In erster Linie erhofft sich der SC Freiburg nach der Winterpause zwar von der Rückkehr der in den letzten Wochen vielen verletzten Spieler einen deutlichen Aufschwung, doch ausgeschlossen ist auch nicht, dass der Sportclub auf dem Transfermarkt zuschlägt und dem Kader von Trainer Christian Streich von außerhalb neue Qualität zuführt.

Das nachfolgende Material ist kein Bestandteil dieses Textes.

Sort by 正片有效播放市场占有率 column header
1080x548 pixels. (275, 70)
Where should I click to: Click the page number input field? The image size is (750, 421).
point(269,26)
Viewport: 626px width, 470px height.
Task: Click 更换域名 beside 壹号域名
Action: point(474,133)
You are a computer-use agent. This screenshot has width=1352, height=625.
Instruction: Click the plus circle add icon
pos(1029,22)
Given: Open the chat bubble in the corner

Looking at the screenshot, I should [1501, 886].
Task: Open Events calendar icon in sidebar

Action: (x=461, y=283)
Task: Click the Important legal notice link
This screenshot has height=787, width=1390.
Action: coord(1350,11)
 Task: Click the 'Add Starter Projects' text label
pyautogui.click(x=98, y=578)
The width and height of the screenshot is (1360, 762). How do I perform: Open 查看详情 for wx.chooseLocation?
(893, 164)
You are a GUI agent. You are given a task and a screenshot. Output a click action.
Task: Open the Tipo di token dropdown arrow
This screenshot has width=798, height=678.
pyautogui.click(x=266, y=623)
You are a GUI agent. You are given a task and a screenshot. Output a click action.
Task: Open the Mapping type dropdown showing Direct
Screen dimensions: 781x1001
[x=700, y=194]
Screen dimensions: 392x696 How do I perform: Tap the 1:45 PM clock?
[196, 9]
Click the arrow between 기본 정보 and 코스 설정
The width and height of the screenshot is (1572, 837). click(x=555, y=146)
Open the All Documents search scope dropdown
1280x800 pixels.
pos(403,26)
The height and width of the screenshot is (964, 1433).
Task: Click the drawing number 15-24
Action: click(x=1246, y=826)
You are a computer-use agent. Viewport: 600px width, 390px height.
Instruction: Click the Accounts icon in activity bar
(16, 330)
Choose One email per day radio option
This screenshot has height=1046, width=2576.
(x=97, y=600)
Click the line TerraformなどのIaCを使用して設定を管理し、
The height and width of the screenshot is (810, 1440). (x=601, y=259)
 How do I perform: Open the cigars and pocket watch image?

Besonderes Augenmerk dürfte dabei auf der Offensive liegen, in der von den Neuzugängen bislang nur Admir Mehmedi in Ansätzen überzeugen konnte. Denkbar, dass Freiburg daher einen weiteren Stürmer verpflichtet, wobei in dänischen Medien schon Thomas Dalgaard von Viborg FF mit dem Sportclub in Verbindung gebracht wird. Der 29-Jährige hat sich in den vergangenen Jahren noch einmal deutlich nach vorne entwickelt und aktuell bei 18 Einsätzen in der Superligaen zwölf Tore auf seinem Konto. Weil Viborg finanziell nicht auf Rosen gebettet ist, würde der dänische Erstligist wohl bei einer Offerte im Bereich von umgerechnet 700.000 Euro schwach, wobei diese Summe für Freiburg nach den Transfereinnahmen im Sommer und den Geldern aus der Europa League kein Problem darstellen würde.


Zumindest etwas Geld erhofft man sich in Freiburg außerdem noch vom Verkauf von Garra Dembélé, der im Sommer 2011 als Nachfolger von Torjäger Papiss Demba Cisse für 2,2 Millionen Euro von Levski Sofia verpflichtet wurde, inzwischen aber als Millionen-Flop bezeichnet werden kann. Nachdem der 27 Jahre alte Malier das vergangene Jahr bei Wuhan Zall P.F.C in China verbrachte, steht er seit dem 1. Januar wieder in Freiburg unter Vertrag. Aber vermutlich nicht lange, denn es mehren sich die Anzeichen dafür, dass Dembélé in Kürze zu Levski Sofia zurückkehrt. Von der einst nach Bulgarien überwiesenen Summe kann man in Freiburg allerdings nur träumen.